Beginning in turbulent times amidst a 2010 Labor leadership spill, history editor Dr Glenn Davies provides his tribute to Independent Australia — "news with a conscience".

Yesterday was Independent Australia's 14th birthday. Congratulations from history editor Glenn Davies and the team at Independent Australia to founder and director David Donovan, who has nurtured his baby to this impressive milestone.

The anniversary of the establishment of IA on 24 June comes a few days after the winter solstice, a time of reflection at a quiet time of the year.
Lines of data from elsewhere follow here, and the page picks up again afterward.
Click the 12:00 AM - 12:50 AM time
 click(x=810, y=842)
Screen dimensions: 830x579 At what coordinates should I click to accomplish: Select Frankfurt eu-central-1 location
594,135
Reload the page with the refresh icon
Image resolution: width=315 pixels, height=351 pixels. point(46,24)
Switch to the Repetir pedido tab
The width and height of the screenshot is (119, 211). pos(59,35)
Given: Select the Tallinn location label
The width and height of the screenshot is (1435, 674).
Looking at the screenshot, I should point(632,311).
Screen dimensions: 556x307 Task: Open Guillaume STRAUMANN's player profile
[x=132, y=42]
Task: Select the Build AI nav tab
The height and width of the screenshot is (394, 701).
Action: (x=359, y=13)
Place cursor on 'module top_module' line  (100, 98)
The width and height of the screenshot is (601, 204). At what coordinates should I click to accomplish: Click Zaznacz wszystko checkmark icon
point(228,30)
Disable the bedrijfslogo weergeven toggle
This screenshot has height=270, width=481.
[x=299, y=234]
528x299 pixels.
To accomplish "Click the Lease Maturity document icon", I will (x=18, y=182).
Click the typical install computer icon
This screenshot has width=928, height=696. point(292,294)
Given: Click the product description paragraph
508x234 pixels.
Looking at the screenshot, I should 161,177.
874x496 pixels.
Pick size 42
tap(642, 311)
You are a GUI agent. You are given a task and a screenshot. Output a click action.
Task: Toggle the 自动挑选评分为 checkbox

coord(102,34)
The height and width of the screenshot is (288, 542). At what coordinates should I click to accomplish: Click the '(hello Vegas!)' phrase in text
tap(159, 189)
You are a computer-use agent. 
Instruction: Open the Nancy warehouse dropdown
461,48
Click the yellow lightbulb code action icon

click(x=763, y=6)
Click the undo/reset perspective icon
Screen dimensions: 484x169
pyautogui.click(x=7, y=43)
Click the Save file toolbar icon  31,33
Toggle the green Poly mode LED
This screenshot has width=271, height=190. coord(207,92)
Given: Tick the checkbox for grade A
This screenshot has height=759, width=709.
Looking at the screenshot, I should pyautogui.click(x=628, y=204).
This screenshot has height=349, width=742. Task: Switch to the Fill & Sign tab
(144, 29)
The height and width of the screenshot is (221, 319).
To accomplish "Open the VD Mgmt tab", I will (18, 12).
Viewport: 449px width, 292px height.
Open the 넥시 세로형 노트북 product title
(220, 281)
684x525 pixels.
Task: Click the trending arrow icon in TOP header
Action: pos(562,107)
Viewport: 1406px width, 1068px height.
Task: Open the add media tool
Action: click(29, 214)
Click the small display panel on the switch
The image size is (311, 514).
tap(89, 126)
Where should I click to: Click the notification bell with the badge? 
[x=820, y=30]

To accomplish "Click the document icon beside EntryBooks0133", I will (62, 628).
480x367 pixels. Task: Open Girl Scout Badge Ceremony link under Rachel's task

However, 14 years ago the birth of Independent Australia certainly didn’t happen during a time of political quiet.

This reporter remembers 14 years ago when the first article was published — the day after the “night of long knives” when Julia Gillard rolled Kevin Rudd for the prime ministership.

At the same time Rudd was being deposed, Independent Australia emerged as an independent Australian voice.

IA believes in a fully and truly independent Australia, a nation that determines its own future, a nation that protects its citizens, its environment and its future. A country that is fair and free. It accordingly rejects the principles of hereditary monarchy, as well as dictatorial, theocratic or bureaucratic models of government.

As such, it is a relief that in a volatile and changing online media landscape, Independent Australia has not only managed to stay afloat but has become a strong alternate voice to the mainstream media.

Since those first daysIA founded by former Australian Republic Movement vice chair David Donovan, has become the premier republican voice in Australia — the modern-day version of The Bulletin in its heyday of the 1880s and 1890s.

Australia has a long tradition of independent, republican journalism. This tradition was first established in newspapers such as the People’s Advocate and the Empire of the 1840s and 1850s, and supported by The Age in the 1870s and 1880s.

This prevalent theme in publications continued into the 1890s, such as in the Newcastle Radical, the Wagga Hummer, the Cairns Advocate, the Melbourne Tocsin, the Hobart Clipper and John Norton’s Truth. But it was in the pages of The Bulletin of the 1880s and 1890s that the flowering of republican ideals can mostly noticeably be seen to emerge.

Over the past 14 years, the task this reporter has taken on with Independent Australia is to document some of our shared republican history. For this reporter, this historical journey had begun much earlier with a 1988 James Cook University history honours thesis, The Australian Republican: a Charters Towers based radical journal, 1890-1891.

Coincidentally, the first edition of the Australian Republican was published on 21 June 1890 — 125 years, almost to the day, before Independent Australia.

But there is still a great deal more to document. Australia’s republican past has a rich and deep seam. It is important to remember that our future is inextricably linked to our shared past.

It has been a long time since Australia has had such a strong republican voice. Australia’s republican voice has been lost for a long time.

There have certainly been many writers, artists, academics, and politicians who have actively advocated for an Australian republic over the past century — however, they have not had a home where they can all shelter under the same roof.

IA has become that space — a republican space, a republican civic space where republicans and others can debate the issues that are important to our political and civic future.

Thanks to David Donovan and all the contributors to IA, the republican tribe can look around and see who they are.